▸ Goal of the exercise: Looking at the listing below, retype exactly the lines starting at the one containing "The width and height of the screenshot is (1387, 690)." and ending at the one containing "Click 撤销报名 to", both included, and nothing else.

▸ Data under study:
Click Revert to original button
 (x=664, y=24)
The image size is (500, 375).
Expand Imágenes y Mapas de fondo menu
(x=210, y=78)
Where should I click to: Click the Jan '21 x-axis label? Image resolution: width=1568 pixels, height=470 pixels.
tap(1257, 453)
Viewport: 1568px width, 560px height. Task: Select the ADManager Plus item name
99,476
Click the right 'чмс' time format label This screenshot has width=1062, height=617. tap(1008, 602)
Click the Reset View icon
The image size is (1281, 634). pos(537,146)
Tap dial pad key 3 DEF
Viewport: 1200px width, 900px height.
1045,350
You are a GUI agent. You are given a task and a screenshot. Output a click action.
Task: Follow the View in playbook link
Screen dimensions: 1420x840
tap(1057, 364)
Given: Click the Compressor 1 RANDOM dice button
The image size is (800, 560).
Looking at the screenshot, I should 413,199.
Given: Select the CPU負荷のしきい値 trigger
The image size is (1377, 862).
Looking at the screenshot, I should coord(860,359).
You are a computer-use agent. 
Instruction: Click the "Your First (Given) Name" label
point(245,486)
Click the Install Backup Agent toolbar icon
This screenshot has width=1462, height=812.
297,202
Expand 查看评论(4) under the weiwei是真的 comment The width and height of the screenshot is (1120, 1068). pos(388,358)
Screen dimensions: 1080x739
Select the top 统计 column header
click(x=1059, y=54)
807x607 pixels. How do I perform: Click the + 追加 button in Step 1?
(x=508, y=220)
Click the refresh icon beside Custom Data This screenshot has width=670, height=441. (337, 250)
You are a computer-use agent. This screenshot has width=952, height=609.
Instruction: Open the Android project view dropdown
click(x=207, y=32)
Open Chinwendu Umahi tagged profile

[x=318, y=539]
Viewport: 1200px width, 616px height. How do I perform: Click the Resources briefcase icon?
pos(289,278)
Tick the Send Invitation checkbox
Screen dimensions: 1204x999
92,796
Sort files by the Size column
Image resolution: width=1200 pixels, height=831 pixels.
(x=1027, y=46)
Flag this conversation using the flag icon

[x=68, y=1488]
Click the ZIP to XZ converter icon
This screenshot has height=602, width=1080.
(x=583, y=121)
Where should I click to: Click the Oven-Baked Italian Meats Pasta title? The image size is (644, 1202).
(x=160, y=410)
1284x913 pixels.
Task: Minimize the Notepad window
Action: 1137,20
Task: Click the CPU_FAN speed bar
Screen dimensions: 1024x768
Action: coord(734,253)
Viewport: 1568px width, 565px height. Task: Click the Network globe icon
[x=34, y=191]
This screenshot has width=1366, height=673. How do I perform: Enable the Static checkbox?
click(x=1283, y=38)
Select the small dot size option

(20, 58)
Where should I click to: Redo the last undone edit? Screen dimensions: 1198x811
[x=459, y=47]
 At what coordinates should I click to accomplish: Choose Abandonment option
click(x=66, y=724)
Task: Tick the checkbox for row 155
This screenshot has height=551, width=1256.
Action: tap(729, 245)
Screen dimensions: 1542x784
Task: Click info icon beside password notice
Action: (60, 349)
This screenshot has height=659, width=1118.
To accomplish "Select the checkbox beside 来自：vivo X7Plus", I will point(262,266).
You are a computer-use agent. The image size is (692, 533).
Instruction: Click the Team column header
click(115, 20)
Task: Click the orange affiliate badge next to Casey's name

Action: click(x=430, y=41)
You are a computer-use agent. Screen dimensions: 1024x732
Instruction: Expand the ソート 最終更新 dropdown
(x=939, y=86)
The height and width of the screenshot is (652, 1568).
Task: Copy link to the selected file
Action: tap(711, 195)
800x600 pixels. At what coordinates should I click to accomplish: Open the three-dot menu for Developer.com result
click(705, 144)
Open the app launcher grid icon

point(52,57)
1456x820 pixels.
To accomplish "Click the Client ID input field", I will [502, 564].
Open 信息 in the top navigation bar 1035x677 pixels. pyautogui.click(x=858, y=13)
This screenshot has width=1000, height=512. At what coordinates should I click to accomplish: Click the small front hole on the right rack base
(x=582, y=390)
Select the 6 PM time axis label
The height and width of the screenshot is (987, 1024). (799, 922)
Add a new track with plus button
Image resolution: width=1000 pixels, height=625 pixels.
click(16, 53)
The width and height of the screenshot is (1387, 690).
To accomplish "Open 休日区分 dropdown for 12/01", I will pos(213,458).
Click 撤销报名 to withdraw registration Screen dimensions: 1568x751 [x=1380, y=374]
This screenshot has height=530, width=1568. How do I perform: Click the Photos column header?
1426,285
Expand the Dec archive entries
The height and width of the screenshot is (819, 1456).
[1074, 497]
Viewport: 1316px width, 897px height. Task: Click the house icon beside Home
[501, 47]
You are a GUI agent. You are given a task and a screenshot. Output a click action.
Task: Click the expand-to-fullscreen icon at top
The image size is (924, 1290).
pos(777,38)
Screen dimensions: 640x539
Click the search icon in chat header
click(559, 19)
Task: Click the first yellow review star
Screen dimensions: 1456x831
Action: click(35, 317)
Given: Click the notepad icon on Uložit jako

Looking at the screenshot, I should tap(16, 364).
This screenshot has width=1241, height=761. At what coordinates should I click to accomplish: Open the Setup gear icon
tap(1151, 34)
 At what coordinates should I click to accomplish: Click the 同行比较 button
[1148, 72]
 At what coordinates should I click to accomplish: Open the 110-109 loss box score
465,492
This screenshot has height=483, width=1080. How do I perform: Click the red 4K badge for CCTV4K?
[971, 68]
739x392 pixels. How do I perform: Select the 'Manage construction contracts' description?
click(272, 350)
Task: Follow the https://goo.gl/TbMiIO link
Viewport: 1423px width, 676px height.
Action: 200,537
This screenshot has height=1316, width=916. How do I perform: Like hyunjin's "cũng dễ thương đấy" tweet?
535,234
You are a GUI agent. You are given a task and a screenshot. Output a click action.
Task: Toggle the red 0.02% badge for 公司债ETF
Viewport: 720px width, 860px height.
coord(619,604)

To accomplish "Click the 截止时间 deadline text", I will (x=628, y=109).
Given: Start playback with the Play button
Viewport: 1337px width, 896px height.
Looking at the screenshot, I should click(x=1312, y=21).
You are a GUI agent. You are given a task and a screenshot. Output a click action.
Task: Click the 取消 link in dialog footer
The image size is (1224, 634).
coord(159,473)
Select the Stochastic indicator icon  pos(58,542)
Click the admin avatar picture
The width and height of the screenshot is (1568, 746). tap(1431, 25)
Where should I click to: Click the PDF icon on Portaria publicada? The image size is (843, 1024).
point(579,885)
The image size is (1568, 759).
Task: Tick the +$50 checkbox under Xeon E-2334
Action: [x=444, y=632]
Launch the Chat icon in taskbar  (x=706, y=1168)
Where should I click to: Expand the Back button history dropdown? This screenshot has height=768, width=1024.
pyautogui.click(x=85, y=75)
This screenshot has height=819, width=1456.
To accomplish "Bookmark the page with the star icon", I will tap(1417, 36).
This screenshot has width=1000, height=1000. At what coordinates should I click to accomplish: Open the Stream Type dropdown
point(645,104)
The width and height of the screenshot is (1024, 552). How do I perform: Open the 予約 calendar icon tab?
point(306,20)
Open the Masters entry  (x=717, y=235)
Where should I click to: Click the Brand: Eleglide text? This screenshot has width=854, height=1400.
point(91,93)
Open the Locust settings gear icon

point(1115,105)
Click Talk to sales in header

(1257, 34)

▸ Answer below:
The width and height of the screenshot is (1387, 690).
To accomplish "Open 休日区分 dropdown for 12/01", I will pos(213,458).
Click 撤销报名 to withdraw registration Screen dimensions: 1568x751 [x=1380, y=374]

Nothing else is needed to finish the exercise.